Bleeding can be light or heavy, but the severity of the bleeding may not always indicate the seriousness of the issue. Each time you bleed, whether it is light or heavy bleeding, you should contact your healthcare provider to inform them.
In the first trimester, bleeding can be the result of;
- Implantation bleeding that occurs a few hours to a few days after the attachment of the egg to the womb. This is usually light and harmless.
- Bleeding can occur when there is an infection to the cervix, uterine lining or the vagina itself (which make up the birth canal).
- High levels of hormones may affect the linings of the birth canal and cause bleeding.
- Having sex during this period can cause spotting.
- A miscarriage, where you lose the baby before the end of the 12th week of pregnancy, can be the cause of bleeding and lower back pain.
- Pregnancy outside the womb, a condition whereby the fertilised egg is implanted outside the womb, can be a threat to the mother's life.

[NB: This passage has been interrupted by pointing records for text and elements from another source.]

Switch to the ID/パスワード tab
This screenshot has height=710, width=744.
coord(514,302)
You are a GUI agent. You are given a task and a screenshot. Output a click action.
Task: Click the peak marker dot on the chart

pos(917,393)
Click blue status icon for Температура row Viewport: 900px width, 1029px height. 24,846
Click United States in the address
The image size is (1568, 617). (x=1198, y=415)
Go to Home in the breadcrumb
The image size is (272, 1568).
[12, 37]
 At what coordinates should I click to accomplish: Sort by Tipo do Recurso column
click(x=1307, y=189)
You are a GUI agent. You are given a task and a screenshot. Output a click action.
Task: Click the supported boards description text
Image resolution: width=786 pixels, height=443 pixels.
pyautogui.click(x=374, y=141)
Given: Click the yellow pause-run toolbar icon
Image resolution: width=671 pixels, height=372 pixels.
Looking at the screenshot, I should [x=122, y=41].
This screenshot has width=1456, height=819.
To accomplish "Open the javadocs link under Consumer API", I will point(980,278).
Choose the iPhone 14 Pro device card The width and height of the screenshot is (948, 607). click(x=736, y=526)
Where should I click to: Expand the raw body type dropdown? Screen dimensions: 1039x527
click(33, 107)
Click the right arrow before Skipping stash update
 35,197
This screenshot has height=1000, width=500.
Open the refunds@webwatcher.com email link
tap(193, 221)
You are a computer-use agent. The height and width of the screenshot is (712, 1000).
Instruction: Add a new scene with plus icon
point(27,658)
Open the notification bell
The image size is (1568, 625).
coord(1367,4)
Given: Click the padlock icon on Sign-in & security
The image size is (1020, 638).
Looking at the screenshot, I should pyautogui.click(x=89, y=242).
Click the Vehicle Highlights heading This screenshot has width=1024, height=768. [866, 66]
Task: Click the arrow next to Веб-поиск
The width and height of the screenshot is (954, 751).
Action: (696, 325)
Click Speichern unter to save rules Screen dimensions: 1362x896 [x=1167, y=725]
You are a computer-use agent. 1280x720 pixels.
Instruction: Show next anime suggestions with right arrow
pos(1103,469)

In the second and third trimesters, bleeding is a sign of a serious disorder. Bleeding can be caused by:
- Premature labour, when you experience contractions before the 37th week of pregnancy.
- Having the birth canal open before the expected delivery date can cause bleeding.
- A blocked birth canal.
- When the placenta detaches from the wall of the womb before delivery causes severe bleeding and can lead to the death of the foetus.
- When placenta is too deeply embedded in the wall of the womb it can cause light bleeding during pregnancy.
If you experience any of the following, you should see your healthcare provider as soon as possible:
- Light or heavy bleeding.
- Discharge with clots or tissue.
- Severe pain.
- Intense cramping.
- Severe nausea.
- Dizziness or fainting.
- Fever of 38°C or higher.
Bleeding during pregnancy cannot be prevented.
What can you do in the meantime?
- Get plenty of rest. Resting does not sort out the problem but reduces your oxygen and nutrient requirements so that your baby gets enough.
- Avoid having sex while bleeding. The reduced movement can reduce bleeding severity.
- Drink a lot of water and eat a healthy diet.
- Don't use medicines that your healthcare provider has not recommended.
What will your healthcare provider recommend?
- Medical management usually depends on the cause of the bleeding. Your healthcare provider will usually examine you and your baby to determine the cause. Tests, such as ultrasound scans, can be used to aid the decision by your healthcare provider about treatment.
- Your healthcare provider may recommend a mild pain reliever to reduce discomfort.
- After determining the cause and the risk to you and your baby, the healthcare provider may recommend watchful waiting, treatment or surgery.
Bleeding during pregnancy can be scary. It isn't always a sign something serious. However, it is important to take bleeding during pregnancy seriously. By understanding the most common causes of bleeding during pregnancy, you'll know when to contact your healthcare provider. If bleeding comes with pain and serious discomfort, seek medical attention immediately.
Your healthcare provider may recommend bed rest, this usually means spending most of your day in bed with minimal activity. You can walk around or sit up in bed for short periods of time during your prescribed bed rest. Your healthcare provider will recommend the amount of activity that you are allowed.